Parental alienation, a surrogacy appeal and… the Duke of Windsor

Family Law|November 24th 2017


I’m sure I’ve said it before, but you really never know what you are going to find amongst the family law reports. Certainly, you would not expect the late Duke of Windsor, aka the abdicated King Edward VIII, to be the subject matter of a recent judgment. I therefore did a double-take the other day when I came across the case Re His Royal Highness the Duke of Windsor (Deceased) on Bailii. Yes, it really was about the Duke of Windsor. In the case Sir James Munby ruled that the seals on the envelope containing the Duke’s will and codicil can be broken, so that copies of the will and codicil can be provided to Oliver Urquhart Irvine, the librarian and assistant keeper of the Queen’s Archives, for research purposes. Giving his judgment, Sir James said that it would be ‘absurd’ to deny the Royal Archives copies of the will and codicil of someone “who was born a royal prince, died a royal duke and was in his time His Majesty the King”. He ordered that one copy of the contents of the envelope be delivered to Irvine and the documents then be resealed. It was probably not the most important case Sir James has dealt with this year, but certainly different.

Parents who try to turn their children against the other parent could lose the children, under a new process to deal with parental alienation being trialled by Cafcass. The process will involve alienating parents being offered a 12-week intense ‘positive parenting’ programme, designed to help them put themselves in their child’s position, and give them skills to break their patterns of behaviour.
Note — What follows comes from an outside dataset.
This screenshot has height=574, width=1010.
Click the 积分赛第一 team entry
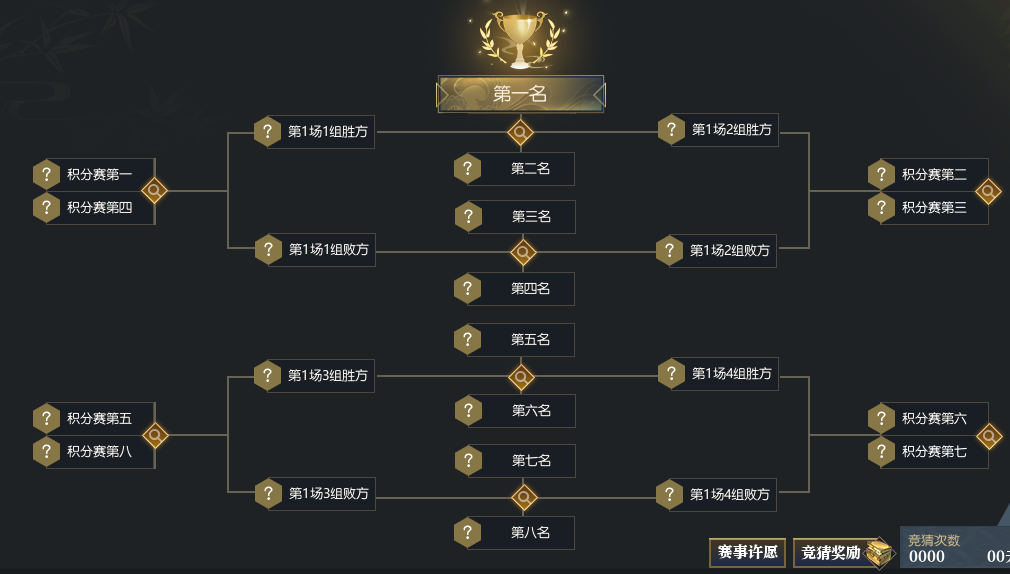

However, if the alienating parent continues to perpetuate the abuse then they could have their child removed from them and placed with the other parent, and in extreme cases the alienating parent could even have their contact with their child stopped. I give my thoughts on the new process in this post.
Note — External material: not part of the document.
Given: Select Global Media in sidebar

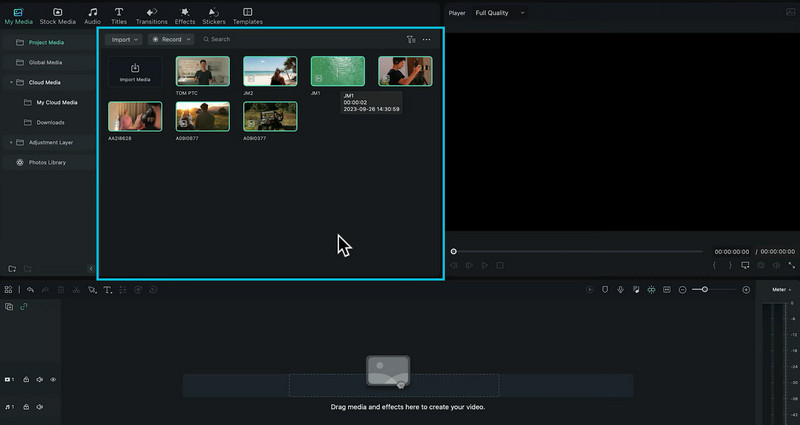Looking at the screenshot, I should tap(45, 62).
The Court of Appeal has dismissed an appeal by a surrogate mother and her husband against an order limiting the role that they should play in the life of a child she gave birth to. The facts of the case were that the mother agreed to carry the child on behalf of a male same-sex couple, the embryo having been created from the couple’s sperm and a donor egg from a Spanish egg donor. Unfortunately, the surrogacy arrangement broke down and the mother and her husband indicated that they would not hand over the child to the couple. The couple then commenced legal proceedings, and Mrs Justice Theis ordered that the child should live with them. The mother and the husband did not appeal against that decision, but did appeal against orders made by Mrs Justice Theis limiting their contact with the child and the exercise of their parental responsibility in relation to the child. They argued, for example, that Mrs Justice Theis should have striven to provide the child with two homes and four parents. The Court of Appeal did not agree, finding that Mrs Justice Theis had taken a conventional welfare approach to an unconventional family structure – her decisions about where the child should live and about the role that should be played by the other family were ones that she was entitled to reach on the evidence before her. An interesting case demonstrating, as Mrs Justice Theis said in her judgment, the consequences of our not having in this country a properly supported and regulated framework to underpin arrangements of this kind.

A husband has failed in an attempt to have his wife’s solicitor barred from acting for her in divorce proceedings on the basis of a conflict of interests. The husband had arranged for his representative to consult no fewer than six firms of solicitors, allegedly with the sole intention of deciding which firm he should instruct. When the wife subsequently instructed one of those firms the husband applied to the court for an order barring them from acting for her, as confidential information about him had been passed to the firm, and there was therefore a conflict of interests. However, the High Court held that the husband had his representative consult the solicitor at least in part so that the solicitor would be ‘conflicted out’ of representing the wife. In any event, there was no conflict of interests, as no confidential or privileged material relevant to the divorce proceedings was communicated to the firm. Well, it seemed like a good idea…

Enjoy your weekend.

John Bolch often wonders how he ever became a family lawyer. He no longer practises, but has instead earned a reputation as one of the UK's best-known family law bloggers.